Replacing an existing home loan with a new one — usually for a lower rate or different lock-in. In Singapore you typically refinance every 2–3 years.

What refinancing means

Refinancing is replacing your existing home loan with a new one — usually at a lower rate, a different lock-in period, or with a different bank.

In Singapore, refinancing every 2 – 3 years is normal. The mortgage market is competitive and banks frequently undercut each other on new-customer pricing while letting their existing borrowers drift to higher rates.

Refinancing vs repricing

Repricing: stay with your current bank, switch to a different package they offer. Cheaper and faster — usually a S$300 – S$800 admin fee.

Refinancing: move to a new bank. More work (legal, valuation, fire insurance) but typically delivers a meaningfully lower rate and a fee subsidy from the new bank.

If your bank offers a competitive repricing rate, take it — you save on legal and valuation costs.

Costs to model

Legal fees: S$1,800 – S$3,000. Many banks subsidise S$1,800 – S$2,000.

Valuation fee: S$300 – S$500 (waived by some banks).

Fire insurance: S$50 – S$100 per year, required from completion.

Existing-loan prepayment penalty: 1.5% of outstanding principal if you exit during the lock-in.

Subsidy clawback: most banks claw back subsidies if you refinance away within 3 years of receiving them.

When to refinance

Lock-in expires: usually 1.5 – 2 years into a typical package. Start shopping ~6 months before, since refinancing applications take 4 – 8 weeks to process.

Big rate move: if SORA has fallen meaningfully (or fixed-rate offerings have dropped), the math of refinancing improves.

Break-even calculation: divide total switching costs by monthly savings. If you'll stay in the property longer than that break-even, refinance.

Use the Mortgage Calculator to model the new package against your existing one before committing.

Frequently asked questions

When should I refinance my Singapore home loan?

Typically every 2 – 3 years, at the end of your lock-in period. Banks compete aggressively for new customers, so existing borrowers drift to higher rates unless they shop. Start the refinancing process 4 – 6 months before lock-in ends, since the application takes ~6 – 8 weeks.

What does refinancing cost?

Legal fees S$1,800 – S$3,000 (often subsidised by the new bank), valuation S$300 – S$500, and fire insurance S$50 – S$100/year. Many banks subsidise S$1,800 – S$2,000 of legal fees to win the deal. Total out-of-pocket is usually under S$500 after subsidies.

What's the difference between refinancing and repricing?

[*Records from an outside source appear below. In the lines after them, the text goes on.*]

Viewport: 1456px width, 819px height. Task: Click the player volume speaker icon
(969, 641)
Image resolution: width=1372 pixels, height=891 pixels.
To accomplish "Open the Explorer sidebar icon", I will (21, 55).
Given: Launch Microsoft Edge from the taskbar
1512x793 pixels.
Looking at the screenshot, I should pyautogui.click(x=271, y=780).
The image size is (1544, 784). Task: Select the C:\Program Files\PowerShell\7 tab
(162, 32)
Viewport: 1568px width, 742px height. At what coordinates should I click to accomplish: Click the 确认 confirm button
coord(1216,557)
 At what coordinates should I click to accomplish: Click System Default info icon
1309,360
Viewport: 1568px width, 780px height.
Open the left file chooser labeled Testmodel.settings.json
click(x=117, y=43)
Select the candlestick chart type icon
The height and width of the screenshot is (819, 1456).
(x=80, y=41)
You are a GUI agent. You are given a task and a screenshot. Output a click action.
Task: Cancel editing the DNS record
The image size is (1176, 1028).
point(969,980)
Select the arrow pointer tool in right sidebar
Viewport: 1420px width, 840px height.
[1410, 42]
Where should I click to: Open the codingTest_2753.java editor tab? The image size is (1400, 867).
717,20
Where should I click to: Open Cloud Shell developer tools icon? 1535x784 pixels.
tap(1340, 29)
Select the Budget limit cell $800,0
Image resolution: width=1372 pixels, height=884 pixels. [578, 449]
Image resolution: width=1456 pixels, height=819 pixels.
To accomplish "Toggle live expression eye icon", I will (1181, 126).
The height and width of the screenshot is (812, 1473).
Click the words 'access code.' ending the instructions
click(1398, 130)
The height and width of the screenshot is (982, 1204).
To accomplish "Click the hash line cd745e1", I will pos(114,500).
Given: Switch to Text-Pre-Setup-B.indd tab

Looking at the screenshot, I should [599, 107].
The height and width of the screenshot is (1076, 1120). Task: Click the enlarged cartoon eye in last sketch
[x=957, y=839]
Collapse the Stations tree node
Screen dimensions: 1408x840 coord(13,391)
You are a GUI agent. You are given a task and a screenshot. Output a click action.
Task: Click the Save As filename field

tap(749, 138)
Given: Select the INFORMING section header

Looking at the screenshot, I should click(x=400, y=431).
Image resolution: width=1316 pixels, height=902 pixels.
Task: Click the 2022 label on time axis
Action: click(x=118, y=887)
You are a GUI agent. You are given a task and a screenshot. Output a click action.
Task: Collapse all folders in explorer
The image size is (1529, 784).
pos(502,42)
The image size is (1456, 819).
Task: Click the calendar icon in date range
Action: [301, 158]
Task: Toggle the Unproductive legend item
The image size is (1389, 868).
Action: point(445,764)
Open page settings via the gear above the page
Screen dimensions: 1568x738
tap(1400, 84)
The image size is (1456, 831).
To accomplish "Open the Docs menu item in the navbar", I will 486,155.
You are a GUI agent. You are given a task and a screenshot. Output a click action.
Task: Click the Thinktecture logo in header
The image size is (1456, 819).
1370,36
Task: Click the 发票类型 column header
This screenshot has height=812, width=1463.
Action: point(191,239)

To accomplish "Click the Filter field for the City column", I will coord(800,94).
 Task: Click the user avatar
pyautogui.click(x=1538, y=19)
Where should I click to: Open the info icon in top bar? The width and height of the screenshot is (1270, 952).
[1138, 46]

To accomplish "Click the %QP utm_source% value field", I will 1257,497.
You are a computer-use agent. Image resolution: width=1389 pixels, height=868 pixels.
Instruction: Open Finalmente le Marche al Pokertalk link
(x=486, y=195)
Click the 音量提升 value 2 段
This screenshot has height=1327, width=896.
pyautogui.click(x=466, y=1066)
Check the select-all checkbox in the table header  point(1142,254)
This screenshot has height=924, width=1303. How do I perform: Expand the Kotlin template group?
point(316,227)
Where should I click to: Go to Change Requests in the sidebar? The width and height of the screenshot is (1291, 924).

Refinancing moves the loan to a new bank (more savings, more paperwork). Repricing keeps you with the current bank but switches packages (cheaper and faster, smaller savings). If your bank offers a competitive repricing rate, take it — you skip the legal and valuation costs.

When does refinancing not make sense?

If you're inside the lock-in period (1.5% penalty on outstanding principal), if the new rate barely improves over your current one, if your remaining tenure is short (less time to recover switching costs), or if your TDSR / age would no longer support the new loan amount.